Todavía al día de hoy su retiro es causa de debate público y en su momento fue un tema de fuerte conmoción nacional. Las causas de su distanciamiento datan del 14 de agosto de 1997 cuando la ahora ex cantante de 85 años se sometió a una intervención cosmética con el cirujano plástico Eugenio Pacceli, quien tras mala praxis fue señalado directamente por los hijos de la cantante como el máximo responsable.
Según varios de la época, La Gran Lucha Villa cayó en paro cardiorespiratorio y la anestesióloga procedió a aplicar maniobras, pero se presentó asistolia y el corazón comenzó a fibrilar; la artista fue llevada a un renombrado hospital en Nuevo León y al ser admitida en urgencias se indicó que su cerebro había durado menos de dos minutos sin oxígeno.
Al cabo de más de una semana, el doctor Pacceli aceptó hablar con los medios de comunicación que se aglomeraban fuera de las instalaciones donde se encontraba la intérprete de Cucurrucuú paloma, sobre cómo ocurrieron los hechos y en donde se hizo responsable de lo sucedido.
Al paso de los días, la diva reaccionaba poco a poco a los estímulos a los que la sometían los médicos y sus familiares, con la esperanza de hacerla despertar de su estado vegetativo. Por causa de las secuelas, comenzó a correr la voz de que la artista no volvería a cantar, aun si llegaba a salir del coma. Sin embargo, sus familiares no quisieron agrandar la situación, en especial sus tres hijos Rosa Elena, Carlos Alberto y María José, ya que lo que deseaban era que su madre sobreviviera.

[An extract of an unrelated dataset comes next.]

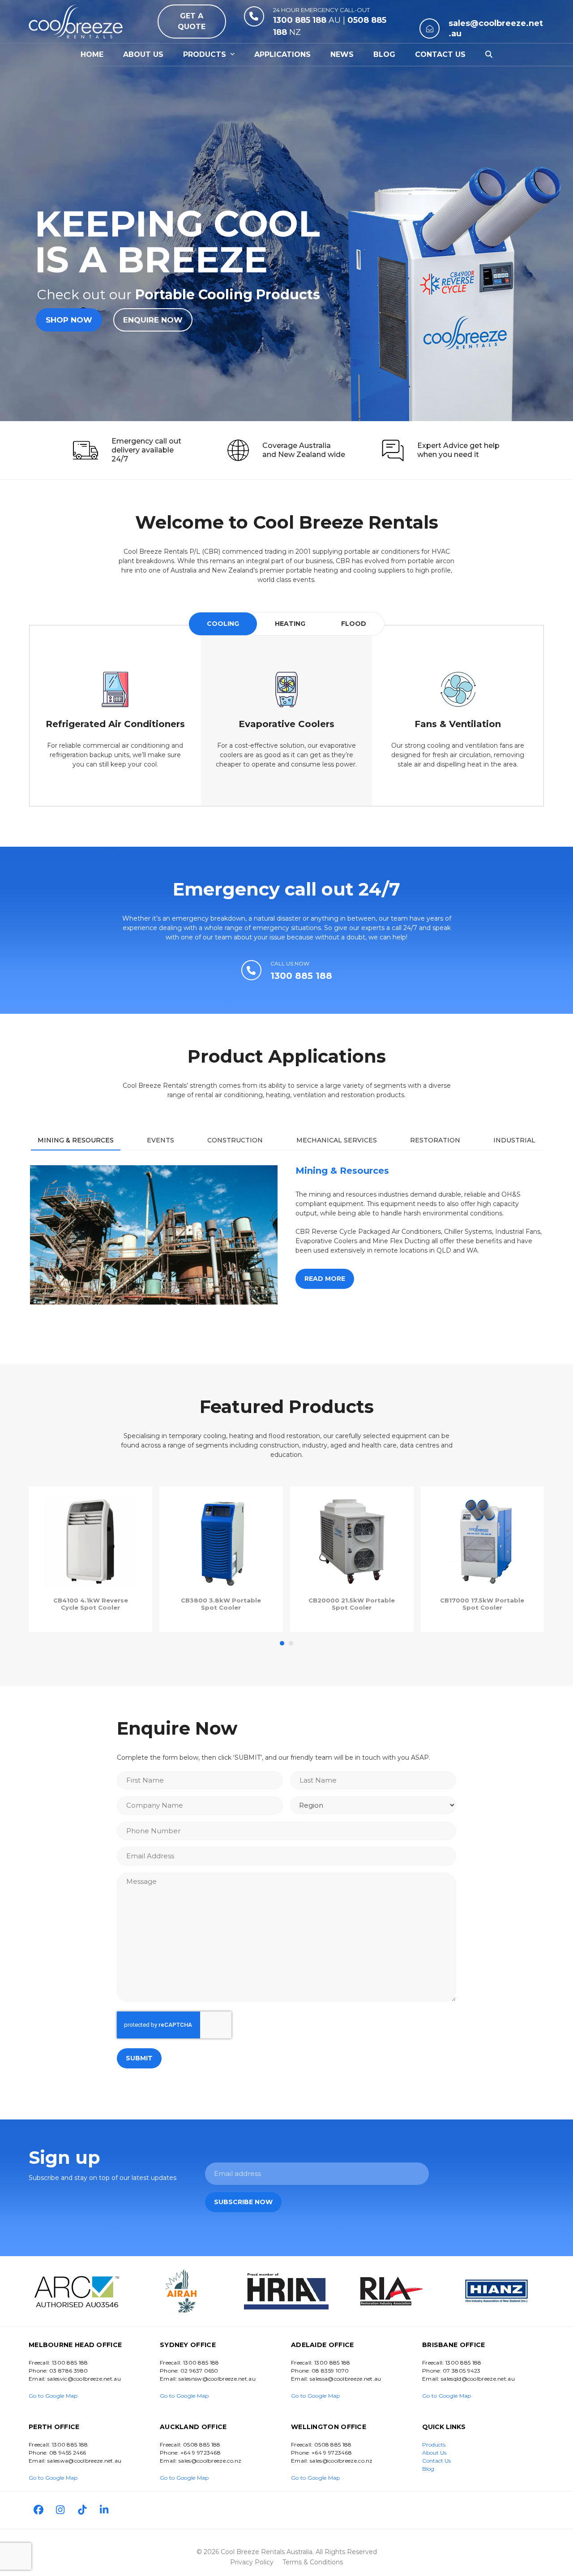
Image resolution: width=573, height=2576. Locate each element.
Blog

El 24 de agosto de 1997, el neurocirujano José Luis Assad Morell reconoció que había lesiones residuales en el córtex, tallo, tálamo e hipotálamo cerebral los cuales minan hasta el día de hoy su capacidad motriz y de lenguaje.

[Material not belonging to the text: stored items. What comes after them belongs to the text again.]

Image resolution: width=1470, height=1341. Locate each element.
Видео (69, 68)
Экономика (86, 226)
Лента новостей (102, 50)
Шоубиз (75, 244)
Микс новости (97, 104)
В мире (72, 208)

Días más tarde, el domingo 31 de agosto de 1997, la cantante reaccionó, justo cuando los pronósticos eran cada vez más desesperanzadores. En conferencia de prensa su entonces salió a dar parte a los distintos medios de comunicación de la época y narró que “salió del coma por la mañana y su estado físico se normalizaba”.
Tras relatar el abrir de ojo de Lucha Villa, se dijo que se le retiraría el ventilador, pues su vida ya no corría peligro, aunque persistía la preocupación de los familiares ante la posibilidad de que tuviera daño cerebral. No obstante, con el pasar de los días y al encontrar estabilidad, Lucha Villa abandonó la terapia intensiva.
Han pasado poco más de 20 años de estos hechos y la primera intérprete es recordada con cariño por las generaciones que la vieron en la cúspide de su carrera, así como por las nuevas, quienes en alguna reunión honran con anhelo el nombre y la música de La Ronca de Chihuahua.